▶ **Objectif**
Citez mot pour mot la prédication sur le jeune homme riche, de « Nous venons d’écouter » à « applique la loi. ».

▶ **Extrait présenté**

▼▼▼

PRÉDICATION : Quelle est ton idole ?

Dimanche 13 octobre 2024, pour sa prédication, la Pasteure Claire OBERKAMPF s'est appuyée sur le chapitre 10 de l’Évangile selon Marc, versets 17 à 27.

Évangile selon Marc, chapitre 10, versets 17 à 27

Comme il se mettait en chemin, un homme accourut et se mit à genoux devant lui pour lui demander : Bon maître, que dois-je faire pour hériter la vie éternelle ? Jésus lui dit : Pourquoi me dis-tu bon ? Personne n’est bon, sinon Dieu seul. Tu connais les commandements : Ne commets pas de meurtre ; ne commets pas d’adultère ; ne commets pas de vol ; ne fais pas de faux témoignage ; ne fais de tort à personne ; honore ton père et ta mère. Il lui répondit : Maître, j’ai observé tout cela depuis mon plus jeune âge. Jésus le regarda et l’aima ; il lui dit : Il te manque une seule chose : va, vends tout ce que tu as, donne-le aux pauvres, et tu auras un trésor dans le ciel. Puis viens et suis-moi. Mais lui s’assombrit à cette parole et s’en alla tout triste, car il avait beaucoup de biens.
Jésus, regardant autour de lui, dit à ses disciples : Qu’il est difficile à ceux qui ont des biens d’entrer dans le royaume de Dieu !
Les disciples étaient effrayés par ses paroles. Mais Jésus reprit : Mes enfants, qu’il est difficile d’entrer dans le royaume de Dieu ! Il est plus facile à un chameau de passer par le trou d’une aiguille qu’à un riche d’entrer dans le royaume de Dieu. Les disciples, plus ébahis encore, se disaient les uns aux autres : Alors, qui peut être sauvé ? Jésus les regarda et dit : C’est impossible pour les humains, mais non pas pour Dieu, car tout est possible pour Dieu.

Prédication

Nous venons d’écouter le récit de la rencontre de Jésus avec le jeune homme riche, récit présent dans l’Évangile selon Marc, selon et selon Matthieu.  

Voilà un homme qui a tout pour lui. D’abord, il est encore jeune et déjà riche, ce qui n’est pas donné à tout le monde. C’est aussi un exemple moral : rigoureux avec lui-même, il ne transige pas avec l’éthique. Il applique la loi.

▲▲▲

▶ **Données brutes**
▼▼▼

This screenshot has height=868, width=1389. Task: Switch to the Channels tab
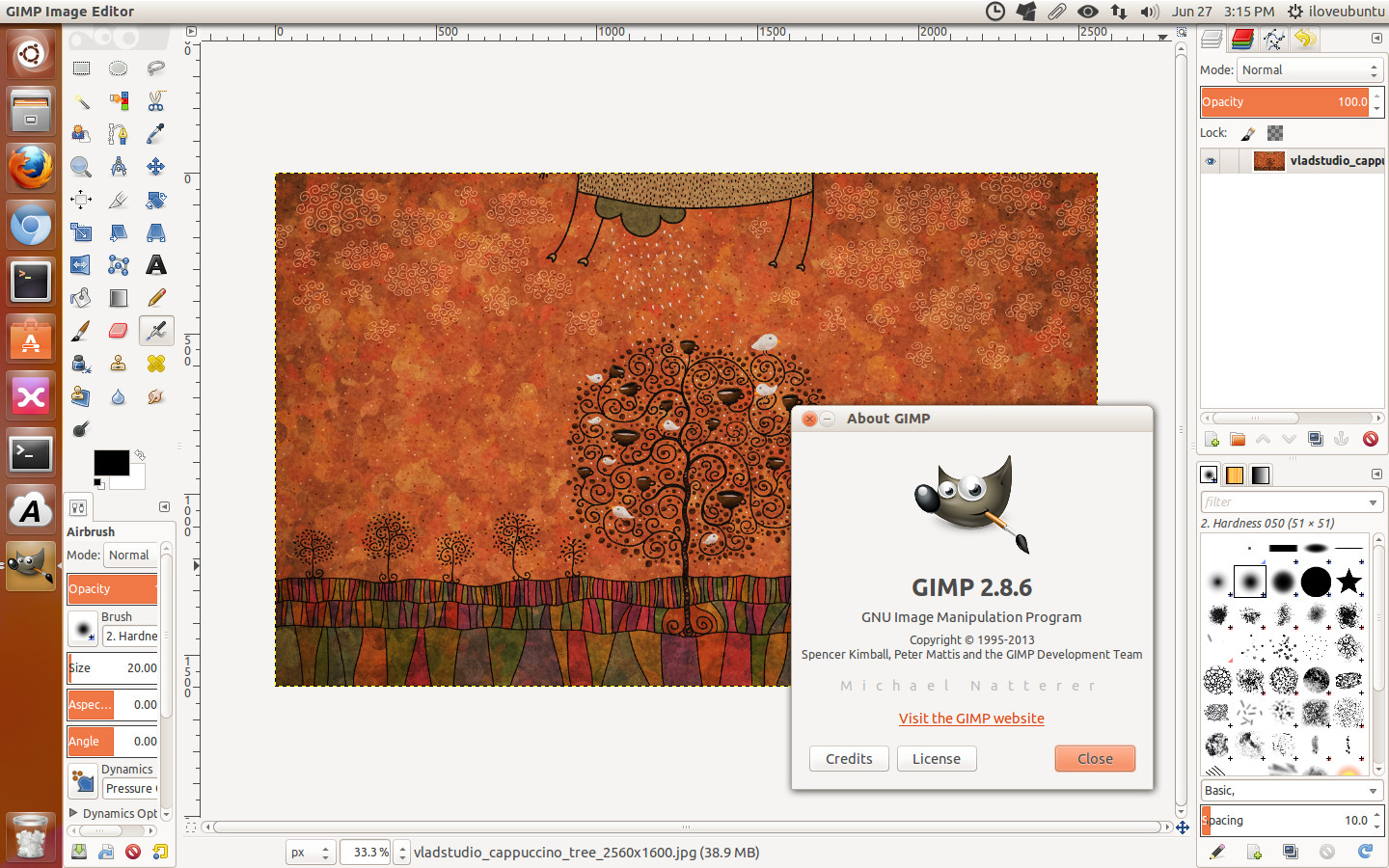pos(1242,39)
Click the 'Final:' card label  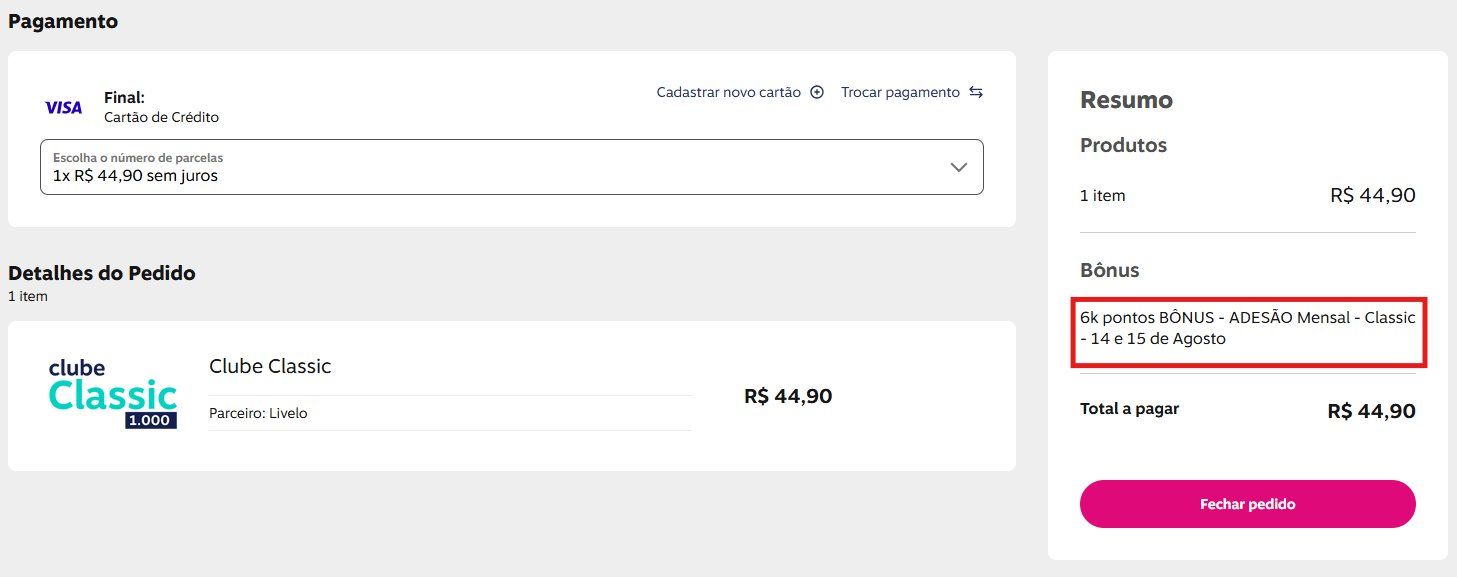(124, 98)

▲▲▲

▶ **Corrigé**
Nous venons d’écouter le récit de la rencontre de Jésus avec le jeune homme riche, récit présent dans l’Évangile selon Marc, selon et selon Matthieu.  

Voilà un homme qui a tout pour lui. D’abord, il est encore jeune et déjà riche, ce qui n’est pas donné à tout le monde. C’est aussi un exemple moral : rigoureux avec lui-même, il ne transige pas avec l’éthique. Il applique la loi.